ACTION ITEM:
From the first line to the last, reproduce the records exactly.

======== THE RECORDS

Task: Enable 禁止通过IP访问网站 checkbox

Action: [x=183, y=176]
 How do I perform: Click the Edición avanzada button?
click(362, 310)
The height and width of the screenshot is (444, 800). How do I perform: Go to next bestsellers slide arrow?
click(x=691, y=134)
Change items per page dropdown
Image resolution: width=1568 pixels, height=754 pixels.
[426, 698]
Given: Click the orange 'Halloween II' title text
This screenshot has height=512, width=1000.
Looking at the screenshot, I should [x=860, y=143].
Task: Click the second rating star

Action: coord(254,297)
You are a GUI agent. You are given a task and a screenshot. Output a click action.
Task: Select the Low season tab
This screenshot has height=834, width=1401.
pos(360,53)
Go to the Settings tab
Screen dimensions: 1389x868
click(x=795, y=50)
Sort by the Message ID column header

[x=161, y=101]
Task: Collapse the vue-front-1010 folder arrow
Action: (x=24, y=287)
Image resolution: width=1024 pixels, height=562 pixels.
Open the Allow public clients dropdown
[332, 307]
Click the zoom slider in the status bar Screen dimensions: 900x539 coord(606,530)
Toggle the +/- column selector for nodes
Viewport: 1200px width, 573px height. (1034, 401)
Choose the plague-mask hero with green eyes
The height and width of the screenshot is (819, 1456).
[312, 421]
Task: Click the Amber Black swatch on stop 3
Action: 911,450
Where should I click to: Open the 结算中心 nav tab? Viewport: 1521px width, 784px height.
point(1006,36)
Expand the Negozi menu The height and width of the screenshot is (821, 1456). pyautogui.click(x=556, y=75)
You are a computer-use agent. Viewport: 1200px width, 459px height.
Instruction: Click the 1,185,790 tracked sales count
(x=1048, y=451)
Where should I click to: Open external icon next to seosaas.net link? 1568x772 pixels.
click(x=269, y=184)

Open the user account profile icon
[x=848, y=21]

================

COMPLETED TASK:
Task: Enable 禁止通过IP访问网站 checkbox

Action: [x=183, y=176]
 How do I perform: Click the Edición avanzada button?
click(362, 310)
The height and width of the screenshot is (444, 800). How do I perform: Go to next bestsellers slide arrow?
click(x=691, y=134)
Change items per page dropdown
Image resolution: width=1568 pixels, height=754 pixels.
[426, 698]
Given: Click the orange 'Halloween II' title text
This screenshot has height=512, width=1000.
Looking at the screenshot, I should [x=860, y=143].
Task: Click the second rating star

Action: coord(254,297)
You are a GUI agent. You are given a task and a screenshot. Output a click action.
Task: Select the Low season tab
This screenshot has height=834, width=1401.
pos(360,53)
Go to the Settings tab
Screen dimensions: 1389x868
click(x=795, y=50)
Sort by the Message ID column header

[x=161, y=101]
Task: Collapse the vue-front-1010 folder arrow
Action: (x=24, y=287)
Image resolution: width=1024 pixels, height=562 pixels.
Open the Allow public clients dropdown
[332, 307]
Click the zoom slider in the status bar Screen dimensions: 900x539 coord(606,530)
Toggle the +/- column selector for nodes
Viewport: 1200px width, 573px height. (1034, 401)
Choose the plague-mask hero with green eyes
The height and width of the screenshot is (819, 1456).
[312, 421]
Task: Click the Amber Black swatch on stop 3
Action: 911,450
Where should I click to: Open the 结算中心 nav tab? Viewport: 1521px width, 784px height.
point(1006,36)
Expand the Negozi menu The height and width of the screenshot is (821, 1456). pyautogui.click(x=556, y=75)
You are a computer-use agent. Viewport: 1200px width, 459px height.
Instruction: Click the 1,185,790 tracked sales count
(x=1048, y=451)
Where should I click to: Open external icon next to seosaas.net link? 1568x772 pixels.
click(x=269, y=184)

Open the user account profile icon
[x=848, y=21]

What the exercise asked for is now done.